Creating a Custom torchtext Dataset from a Text File

When working on natural language processing problems, preparing the data is always a nightmare. The PyTorch torchtext library has functions for text processing. But virtually every example on the Internet uses built-in datasets such as torchtext.datasets.WikiText2. In any realistic scenario, you need to create a Dataset from your own data. I decided to explore how to create a custom dataset using torchtext. When I searched the Internet, I found very few examples, which raised some red flags for me. These red flags were warranted, as I’ll explain.

The process for creating custom datsets varies depending on the type of problem you’re doing. My demo assumes a sequence-to-value scenario. I made some dummy movie reviews, each of which has a label from 0 (very bad) to 4 (excellent). The goal would be to predict a movie rating from a review. A sequence-to-value scenario is the simplest and you really need to understand it in order to understand more complicated problems like sequence-to-sequence (for example, for English to German translation).



Warning: Before I go any further — at the time I’m writing this blog post in January 2021, the torchtext library is under massive revision and almost all of the key classes are being deprecated. So the code presented here will likely be completely out of date by the time you read this. So, why am I wasting my time? I’m hoping that learning how to create a custom dataset using the old approach will help me understand the new approach when it becomes available in a few weeks or months.

At a high level, the idea is to start with a text file(s) of source data, create a TabularDataset object(s), then create iterators which can be used to batch and serve up the data.

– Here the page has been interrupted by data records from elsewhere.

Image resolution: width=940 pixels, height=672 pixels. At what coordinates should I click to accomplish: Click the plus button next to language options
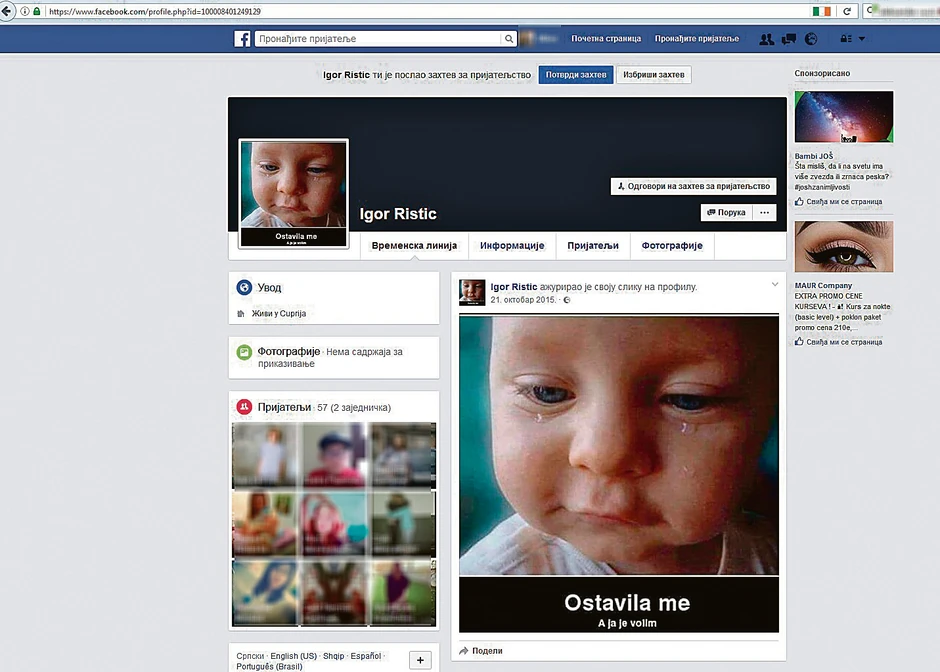(x=419, y=659)
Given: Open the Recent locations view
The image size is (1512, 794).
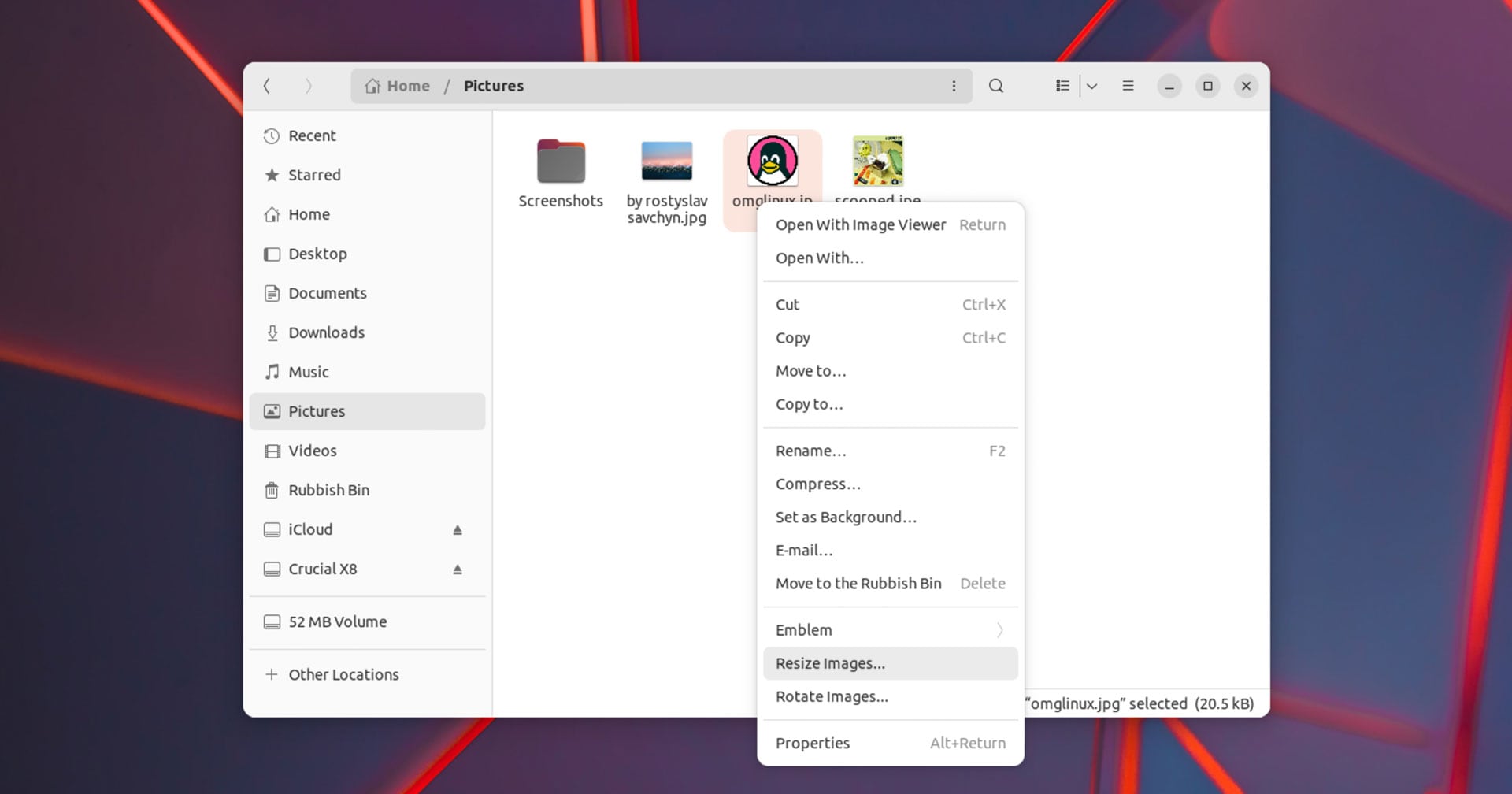Looking at the screenshot, I should pyautogui.click(x=312, y=135).
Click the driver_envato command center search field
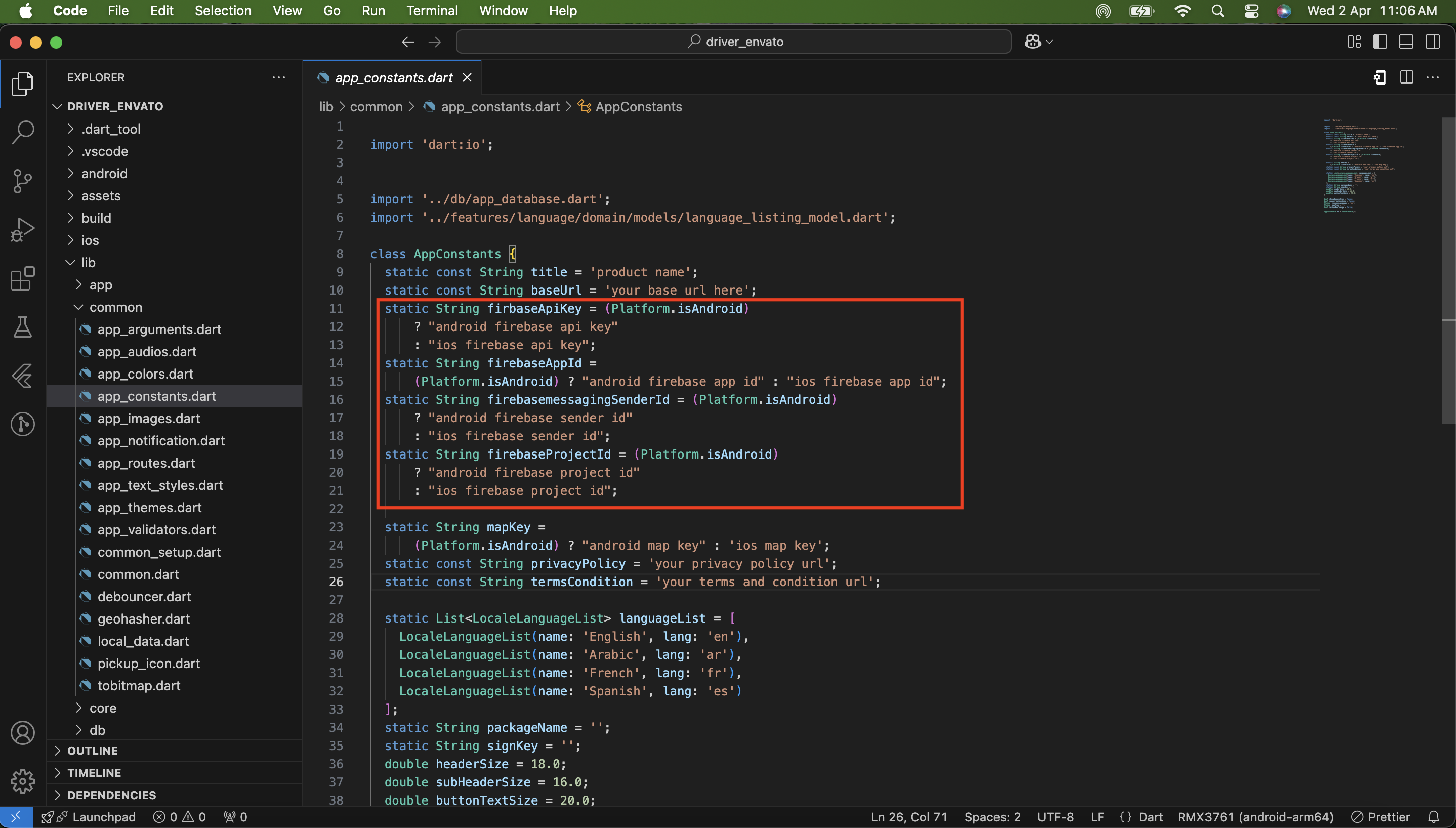Screen dimensions: 1456x828 tap(733, 42)
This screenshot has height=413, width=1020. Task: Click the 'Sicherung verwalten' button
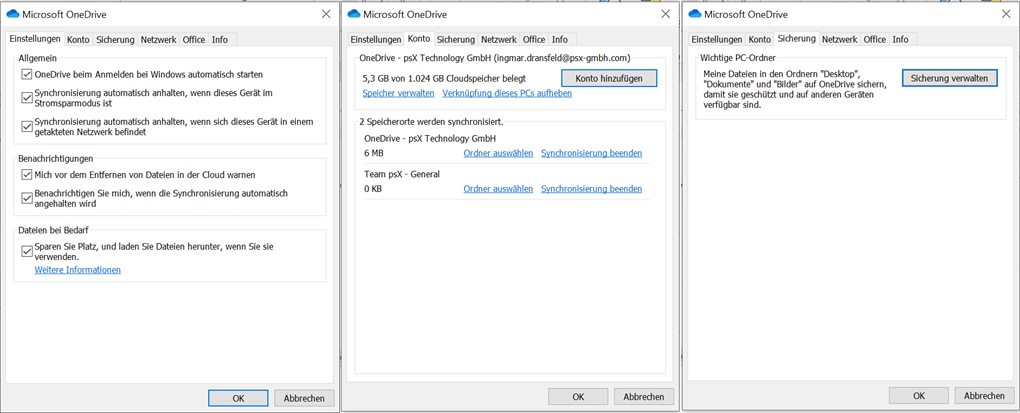(949, 78)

First, I created a training data file:

001,Film was terrible,0
002,The movie was pretty good,3
003,Excellent experience in every way!,4
004,Not too bad at all,2
005,OK,1

I also created a validation file and a test file:

006,A great movie,4
007,Decent but not great,2
008,Worst movie in a long time,0
009,Terrible movie,0
010,Experience was good,3
011,An excellent film,4

Each file has three comma-delimited fields — an ID, a movie review, and a rating label from 0 to 4. In a non-demo scenario, I’d probably use tab-delimited fields so that the review text could contain comma characters if necessary.

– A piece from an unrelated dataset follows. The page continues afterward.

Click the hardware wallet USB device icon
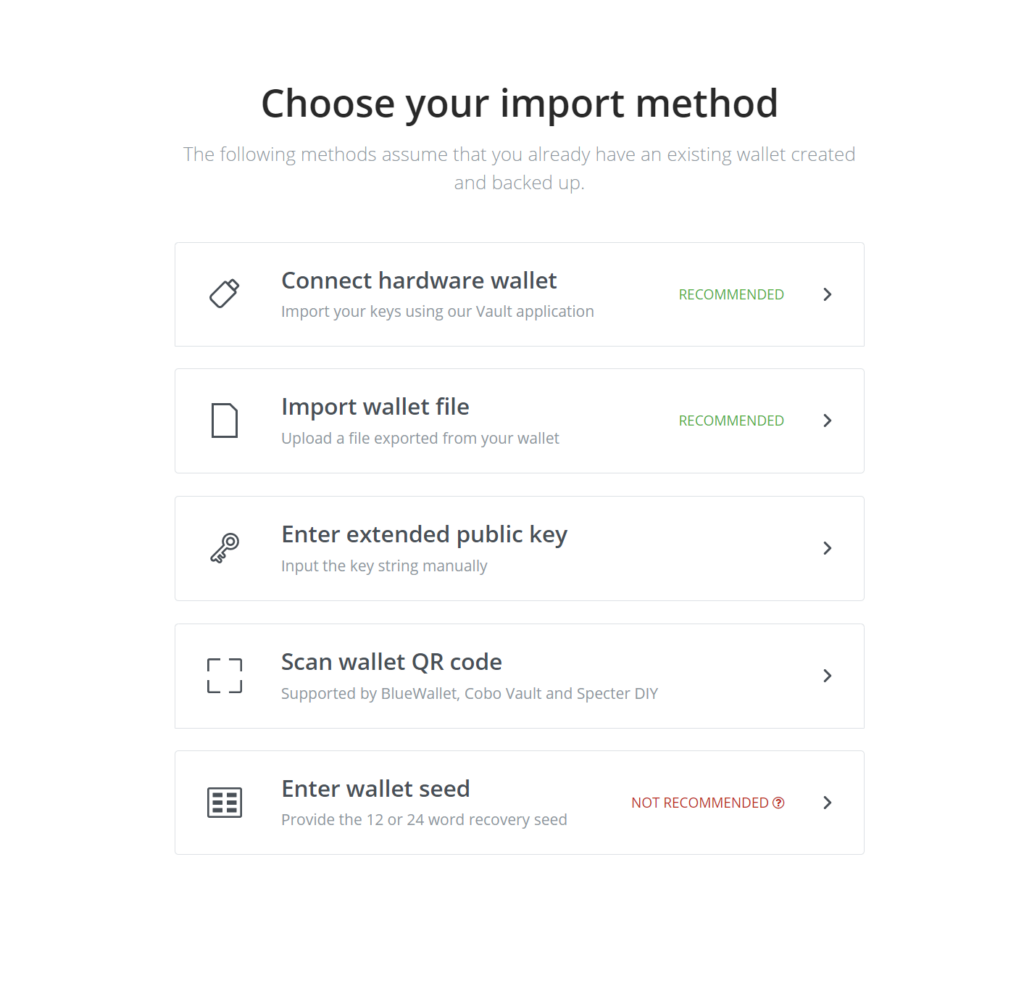Screen dimensions: 1024x994 pos(224,294)
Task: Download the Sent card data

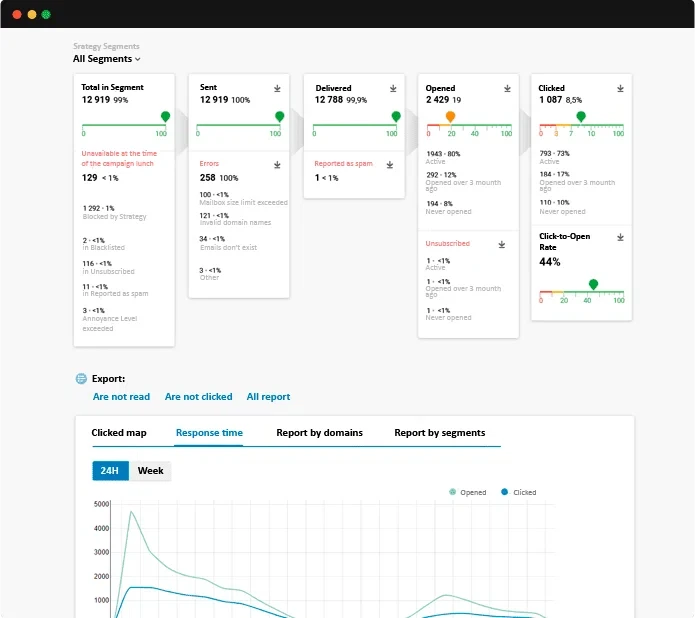Action: tap(277, 88)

The first step in the demo program is to define RAW, TEXT, and LABEL Field objects that describe how to parse each field, and store the field data in memory. It’s customary to capitalize but the field names are arbitrary, so I could have named the Field objects ID, REVIEW, RATING, or something similar.

print("\nCreating RAW, TEXT, LABEL Field objects ")
RAW = tt.data.RawField()
TEXT = tt.data.Field(sequential=True,
  init_token='(sos)',  # start of sequence
  eos_token='(eos)',   # replace parens with less, greater
  lower=True,
  tokenize=tt.data.utils.get_tokenizer("basic_english"),)
LABEL = tt.data.Field(sequential=False,
  use_vocab=False,
  unk_token=None,
  is_target=True)

The Field class is very complex in itself (over 20 parameters) and a full-ish explanation would require several pages, but you can infer most of the key ideas by looking at the code.

Next, the three source files are read into memory and three datasets are created:

print("\nSplitting data files into train, valid, test objects ")
(train_obj, valid_obj, test_obj) = tt.data.TabularDataset.splits(
  path=".\\.data",
  train='train.csv',
  validation='validation.csv',
  test='test.csv',
  format='csv',
  fields=[('id', RAW), ('review', TEXT), ('label', LABEL)])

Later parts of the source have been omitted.